Vosotros ya sabéis cómo es la cuesta del presente y cuántas son las profundas putadas que socaban las raíces de nuestros árboles hasta dejarlos a expensas de un mal viento o de un invierno más duro que los otros. Vosotros ya sabéis cómo se vive, cuántos pactos y plazos nos subastan o hipotecan nuestras esperanzas, qué miedos nos asaltan por la noche y qué difícil es tragar el vino peleón de los días. Aun así aguanto y sobrevivo recorriendo el camino de los días, mirándome en los ojos de mi mujer y mis hijos y soñar con el mañana en la sonrisa que brilla en sus miradas .Y otra cosa os diré: me gustaría que mis padres me vieran hasta dónde he llegado, cuántos andamios he subido y cuántas ganas pongo todavía en levantar con hilos fragilísimos nuevos puentes para seguir salvando los cotidianos taludes de la vida.



¿Y por qué entonces nos viene a visitar? ¿Por qué surge de pronto en un recuerdo algo que fue nuestro, algo muy vivo, fresco y reciente como si fuera de ahora?
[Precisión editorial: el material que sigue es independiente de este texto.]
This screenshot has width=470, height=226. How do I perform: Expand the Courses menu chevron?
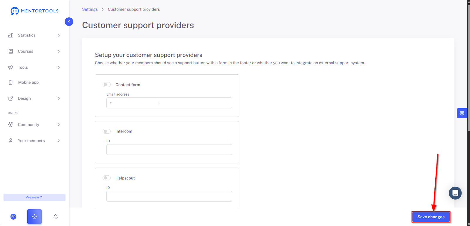pyautogui.click(x=59, y=51)
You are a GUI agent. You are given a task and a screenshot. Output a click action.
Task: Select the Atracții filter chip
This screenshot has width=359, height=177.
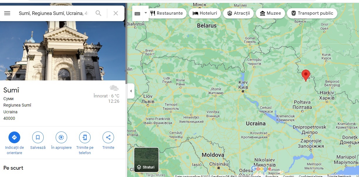click(x=239, y=13)
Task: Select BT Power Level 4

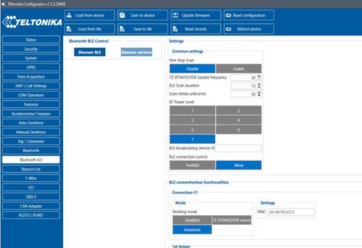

Vosotros lo decís: es sólo un ruido que os suena sin motivo adentro, un maullido de gato, una copa al caer o el gemido de una puerta al cerrarse. Tal vez una fragancia que de pronto manda mayo una noche desde el campo, desde el balcón abierto donde respira el carmín oloroso de los geranios. A veces es el brillo, el color entrevisto de un objeto que clama entre los otros al abrir un cajón semiolvidado. O quizás un sabor que en un instante se eterniza en los labios, o la fugaz caricia en nuestro rostro de la brisa de un verano. Y todo esto nos hace volver por un segundo a ser el niño que late agazapado entre las sombras del desván de  nuestra alma.

Lucho con el idioma para enfocar el mundo que me viene de entonces bajo el poso donde duermen las vetas de los nombres, y extraigo con las manos del recuerdo aquellos que formaron parte de mi vida, columna visceral de mi destino humano. Y recorro galerías intrincadas para encontrar las fajas de adjetivos que fueron cualidades inocentes, atributos de mi clara adolescencia. Y busco en las paredes entibadas verbos puros, acciones que pautaron aquel tiempo del barrio bendecido por el Duero y esmaltado de huertas y aventuras. Lucho con el idioma para encontrar las sílabas más mágicas, las palabras más sugeridoras, las frases más ardientes para abrazar el mundo que me viene de entonces.